The chunk vectors are averaged into a single document vector and normalized again. This is the one vector that represents the whole document's meaning.

Binarize¶

Each component of the document vector becomes one bit: positive values become 1, the rest become 0. The full vector yields a 384-bit digest.

The digest is truncated to the requested length (bits, up to 256), prefixed with a 2-byte ISCC header that marks it as a Semantic Text-Code, and encoded as base32 with the ISCC: prefix.

Why binarized vectors still match¶

Two texts with similar meaning produce similar embeddings — vectors pointing in nearly the same direction. Nearly-aligned vectors agree on the sign of most of their components, so their bit patterns agree on most bits, giving a low Hamming distance.

Unrelated texts produce roughly perpendicular vectors, which agree on only about half their signs — so their codes differ in about half their bits. That gap between "few bits differ" and "about half the bits differ" is what makes a similarity threshold meaningful.

Property	Behavior
Similar meaning	Few differing bits (low Hamming distance)
Unrelated content	About 50% of bits differ
Translation	Treated like similar meaning — a near-match
Longer `bits`	Wider spread between near-matches and unrelated content

iscc_distance() measures similarity by stripping the ISCC: prefix and the 2-byte header, then counting the differing bits between the two code bodies. cosine_similarity() rescales that distance to a -100–+100 score. See comparing texts.

Cross-lingual matching¶

Cross-lingual matching is a direct consequence of the embedding model. Because the model was trained to place a sentence and its translation near each other in vector space, the document vectors stay close, the sign patterns stay mostly equal, and the codes stay a few bits apart.

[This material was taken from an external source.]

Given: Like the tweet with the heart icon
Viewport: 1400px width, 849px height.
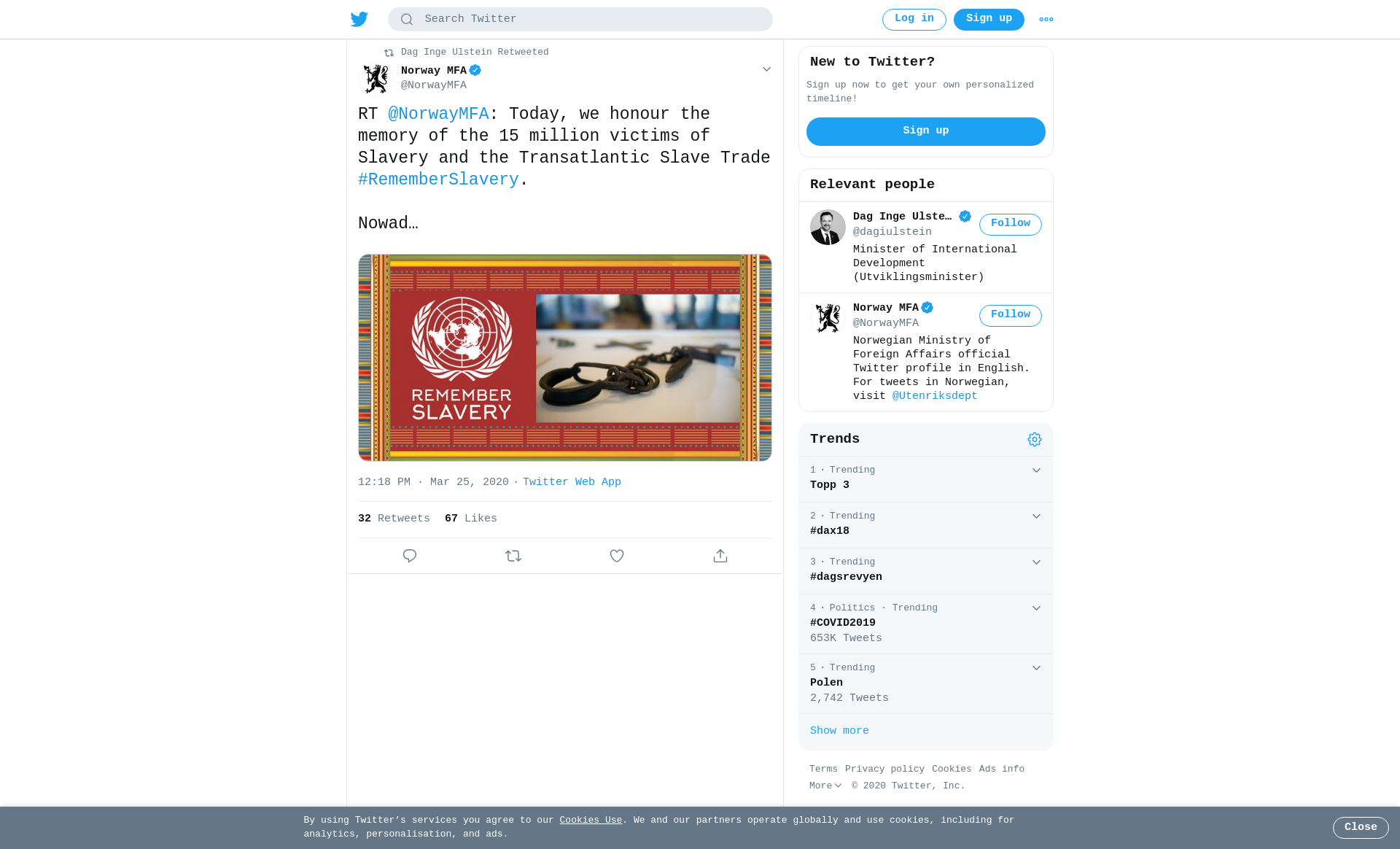Looking at the screenshot, I should click(x=617, y=556).
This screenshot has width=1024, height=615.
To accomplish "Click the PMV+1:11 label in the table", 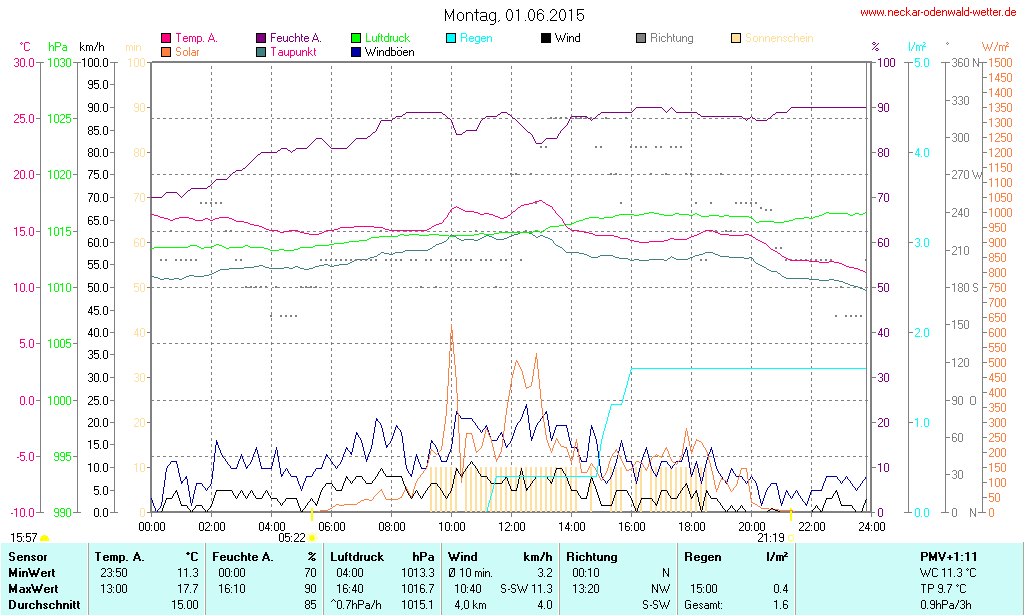I will 948,556.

No machine translation happens at code time. The shared meaning is captured once, by the model, during embedding.

Granular features¶

Alongside the document code, iscc-sct can emit a simprint for each chunk. Because chunks carry their offsets, you can locate matching passages within documents and align similar passages across two documents — even when they sit at different positions. See granular features.

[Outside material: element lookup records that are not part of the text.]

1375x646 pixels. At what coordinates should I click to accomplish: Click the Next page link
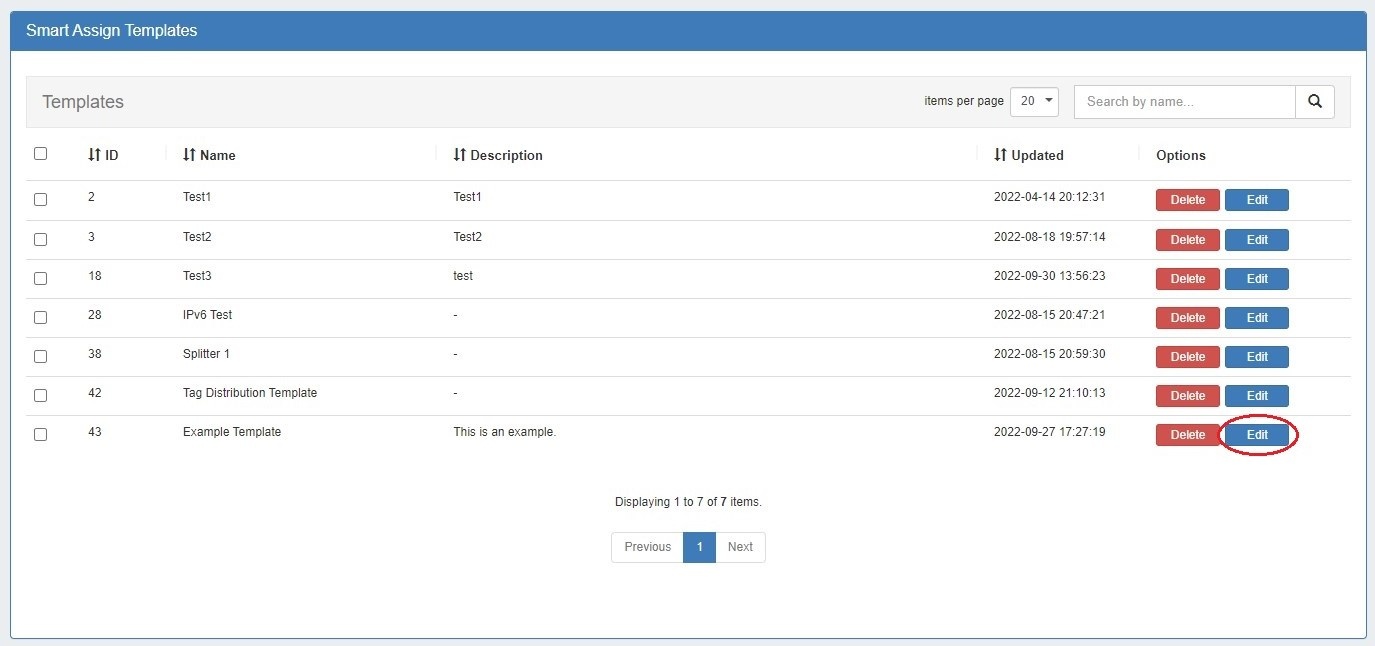(740, 547)

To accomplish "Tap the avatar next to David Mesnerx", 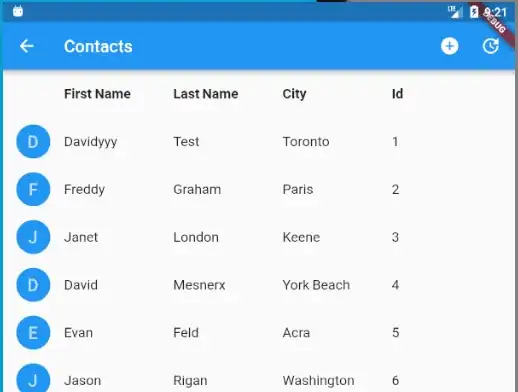I will 33,285.
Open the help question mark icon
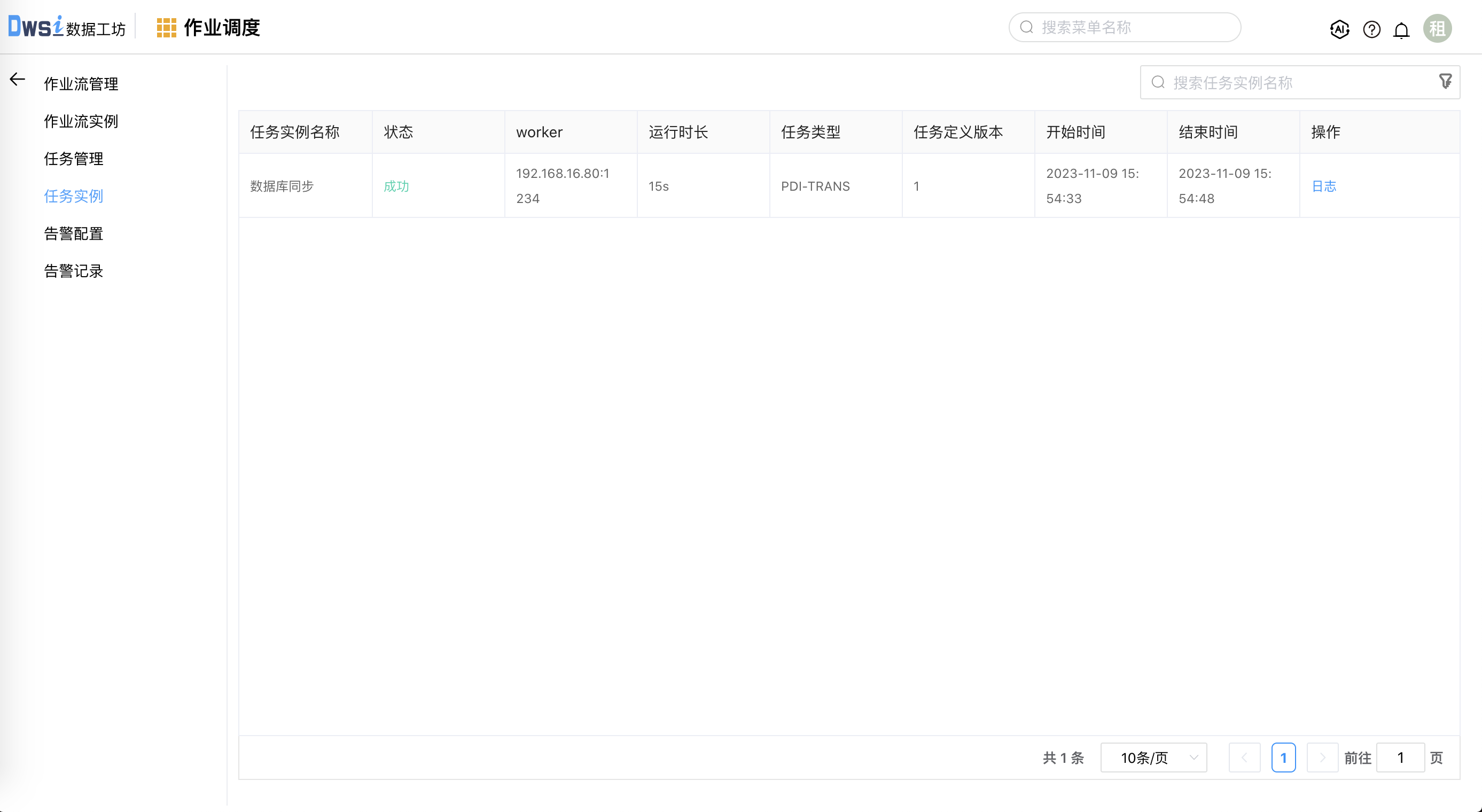The height and width of the screenshot is (812, 1482). pyautogui.click(x=1371, y=29)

Relation to the ISCC standard¶

The Semantic Text-Code is a planned, experimental ISCC-UNIT (MainType SEMANTIC, SubType TEXT). It is a proof of concept and not part of ISO 24138:2024. The codes it produces may change between releases below v1.0.0.

The codes are still structurally compatible with the ISCC framework: a standard 2-byte ISCC header identifies the unit type and length, so a Semantic Text-Code slots in alongside the other ISCC-UNITs.